If I understand the gist of the paper correctly, it is that the interim compensation should be at a higher rate than other (noninfringing) licensees are paying, which would seem correct as matter of economic logic given that the patent has been found infringed and the infringer arguably has avoided some of the risks that compliant licensees have not, but not so high as to enable the patent owner to unfairly benefit from the defendant's sunk costs (holdup).
2. Gerhard Wagner, Die Aufopferung des patentrechtlichten Unterlassungsanspruchs (“The Sacrifice of Patent Law’s Claim for Injunctive Relief”), 2022 GRUR 294-99. Here is the abstract:
With Patent Law articles 139(1) sentences 3 and 4, the German legislature has, for the first time, regulated patent holdup. Under strict conditions, the claim for injunctive relief will be withheld, though in response the patent owner will have a claim for reasonable monetary compensation. Article 139(1) makes the puzzle complete, to the extent it clarifies that the claim for damages under article 139(2) remains untouched. The doctrinal unification of this combination of rules presents a challenge. For what, exactly, is the reasonable monetary compensation to be paid, and how does this compensatory claim fit into the basis for liability? This essay provides answers on the basis of common private-law principles.
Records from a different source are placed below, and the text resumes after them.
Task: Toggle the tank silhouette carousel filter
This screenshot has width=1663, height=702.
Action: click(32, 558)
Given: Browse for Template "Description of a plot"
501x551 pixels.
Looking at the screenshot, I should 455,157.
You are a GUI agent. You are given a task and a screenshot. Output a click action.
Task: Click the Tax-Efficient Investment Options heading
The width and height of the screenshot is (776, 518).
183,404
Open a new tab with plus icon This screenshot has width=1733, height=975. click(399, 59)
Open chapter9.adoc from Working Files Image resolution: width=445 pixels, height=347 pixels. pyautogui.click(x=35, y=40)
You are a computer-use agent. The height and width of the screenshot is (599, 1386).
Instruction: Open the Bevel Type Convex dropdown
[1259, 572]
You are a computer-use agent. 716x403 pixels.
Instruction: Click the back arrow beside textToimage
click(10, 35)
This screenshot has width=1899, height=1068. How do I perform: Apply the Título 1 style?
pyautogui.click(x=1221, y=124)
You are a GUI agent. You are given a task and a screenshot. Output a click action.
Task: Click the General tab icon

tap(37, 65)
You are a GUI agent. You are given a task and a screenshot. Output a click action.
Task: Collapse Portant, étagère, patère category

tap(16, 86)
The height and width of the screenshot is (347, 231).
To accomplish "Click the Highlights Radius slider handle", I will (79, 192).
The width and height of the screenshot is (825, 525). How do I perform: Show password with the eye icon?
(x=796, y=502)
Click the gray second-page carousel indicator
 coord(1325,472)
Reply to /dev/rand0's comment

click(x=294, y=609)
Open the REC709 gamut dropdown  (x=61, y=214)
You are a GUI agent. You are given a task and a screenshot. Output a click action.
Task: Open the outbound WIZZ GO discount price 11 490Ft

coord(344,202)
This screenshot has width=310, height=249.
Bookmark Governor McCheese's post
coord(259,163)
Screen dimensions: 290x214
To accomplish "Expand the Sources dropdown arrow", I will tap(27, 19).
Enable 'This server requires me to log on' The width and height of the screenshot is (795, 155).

3. Christian Osterrieth, Kritirien der Angemessenheit des Ausgleichs nach § 139 I 4 PatG (“Criteria for Reasonable Compensation Under Section 139(1) Sentence 4 of the Patent Law”), 2022 GRUR 299-302. Here is the abstract:
The proportionality examination introduced into the Second Patent Modernization Act, under which in special circumstances the claim for injunctive relief under § 139(1) of the Patent Act can be restricted, is coupled with a claim for reasonable monetary compensation. The doctrinal orientation of this compensation claim, and especially its distinction from a claim for damages, raises a number of question, to which the following considerations are addressed. The present essay comes to the conclusion that the “reasonable monetary compensation” is a way of expressing a fair estimation, which should ensure the patent owner, independently of a claim for damages, of a direct monetary benefit, the amount of which depends on the special circumstances of the case. A windfall is however to be avoided.
4. Ansgar Ohly, Der Ausgleichsanspruch gemäß § 139 I 4 PatG als Rechtsfortwirkungsanspruch (“The Compensation Claim Under Patent Act § 139(1) Sentence 4 as a Claim for Effective Legal Continuity"), 2022 GRUR 303-09. Here is the abstract:
The legislature has entered new territory by enacting into law a compensation claim in connection with the elimination of a claim for injunctive relief under Patent Act § 139(1) sentence 4. Legislative innovations call for legal analysis. Like the three preceding essays, the following exposition addresses the legal nature and specific questions concerning the new compensation claim. The thesis of this essay is that it is a matter of effective legal continuity, which is related to claims under Civil Code § 951(1) sentence 1 and § 812(1) sentence 1 alternative 2, and which is directed to the determining the objective value of the use in accordance with license-analogy principles.